Advertising by lawyers: is ban still relevant?

Advertising by lawyers: is ban still relevant?

As a rule, a lawyer, by virtue of him being a lawyer, is not allowed to advertise or other-wise publicise his practice.

This rule is reflected in the Code of Ethics for Advocates in Rule 2 which even goes as far as imposing upon lawyers the duty of not permitting other persons so to do so on their behalf.

This rule banning advertising by lawyers has a long history and goes as far back as the Victorian era when the legal profession was regarded as somewhat ‘untouchable’.

Up to a few decades ago this rule was observed locally to the extent that lawyers who used to participate in radio or television programmes, especially those giving legal advice, used to remain anonymous in the sense that the viewer or listener was not made aware of the identity of the lawyer concerned. Nowadays this is no longer the case with various legal professionals actually appearing or participating on a regular basis in programmes both on television as well as on radio, where the viewers or listeners who phone in with their legal queries are aware of their identities.

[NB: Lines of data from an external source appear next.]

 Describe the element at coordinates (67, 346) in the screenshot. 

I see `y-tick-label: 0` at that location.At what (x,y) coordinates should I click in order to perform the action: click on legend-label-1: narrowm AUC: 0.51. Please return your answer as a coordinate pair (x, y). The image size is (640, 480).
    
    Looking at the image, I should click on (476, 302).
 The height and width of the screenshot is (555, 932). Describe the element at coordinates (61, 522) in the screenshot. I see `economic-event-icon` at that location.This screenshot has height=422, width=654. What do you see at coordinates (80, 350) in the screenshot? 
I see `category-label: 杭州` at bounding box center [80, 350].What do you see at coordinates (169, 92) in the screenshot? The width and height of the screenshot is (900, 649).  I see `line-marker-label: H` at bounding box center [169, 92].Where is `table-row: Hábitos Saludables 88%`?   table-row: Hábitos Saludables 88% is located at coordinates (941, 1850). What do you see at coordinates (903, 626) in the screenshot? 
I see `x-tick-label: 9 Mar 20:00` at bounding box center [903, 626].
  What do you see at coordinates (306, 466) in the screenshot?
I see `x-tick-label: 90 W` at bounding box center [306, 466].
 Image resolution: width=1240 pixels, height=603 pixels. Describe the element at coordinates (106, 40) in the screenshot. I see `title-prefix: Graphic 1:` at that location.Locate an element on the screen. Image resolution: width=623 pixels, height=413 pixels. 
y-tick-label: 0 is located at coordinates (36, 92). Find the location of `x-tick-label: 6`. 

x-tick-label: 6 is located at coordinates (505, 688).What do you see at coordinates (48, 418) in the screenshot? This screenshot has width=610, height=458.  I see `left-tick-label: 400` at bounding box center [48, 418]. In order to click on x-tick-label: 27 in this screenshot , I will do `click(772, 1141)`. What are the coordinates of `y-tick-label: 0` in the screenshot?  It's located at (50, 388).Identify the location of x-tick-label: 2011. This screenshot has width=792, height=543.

Perhaps the time has come to revisit the rule referred to above with the scope of making it more relevant to the exigencies of modern times.

When the rule was first conceived, the number of lawyers in proportion to the rest of the population was very low, and there was never really a problem of a lawyer finishing up without clients. Nowadays the situation is somewhat different in the sense that the number of lawyers has increased with the result that a lawyer recently graduated from university will more than likely face very much of an uphill struggle to establish himself enough to cultivate a law practice which would afford him a decent living, unless he or his family have some kind of connections or even a fully established law firm.

This brings to the fore the point of whether or not the rule in the Code of Ethics referred to above is in fact ripe for review. As stated, it is difficult, if not impossible, for lawyers to establish themselves and gain a sound reputation unless they have some kind of external help. This ‘help’ may usually be because they would themselves be born into a family which already owns an established legal practice or through some other connections which the novice lawyer would have made. In effect this situation only makes the journey of the novice lawyer without that ‘help’ that much harder.

One cannot really ignore the fact that a large number of lawyers are graduating every year from university. It is a truism to affirm that a large number of them either do not have connections in the legal profession or for one reason or another do not have the opportunity of becoming a fully fledged member of a large legal firm. In fact only a very small percentage of these lawyers eventually do establish a law practice all of their own and it is felt that one of the biggest hurdles of doing this is the fact that lawyers are not allowed to advertise their practice, even if in a limited manner.

Only a very small percentage of these lawyers eventually do establish a law practice all of their own

On the other hand, it would not be inappropriate to argue that the term ‘publicise’ seems to have taken on a new, much wider dimension because of today’s modern means of communication. Websites informing the world about the services offered by law firms or even individuals abound. The question is whether this in itself should be regarded as ‘publicising’ or whether this should be regarded as ‘information dissemination’, which in itself may be commendable if not essential.

It is strongly felt that it is high time that the Code of Ethics referred to above in respect of whether a lawyer may in fact ‘publicise’ his practice be adjourned so that it may reflect better today’s realities. It would seem that nowadays this rule risks very much becoming little more than a dead letter. This situation cannot be allowed to remain as otherwise the relevance of the Code of Ethics as a whole is bound to suffer.

Joseph Bonello is a lecturer in the Department of Public Law at the University of Malta.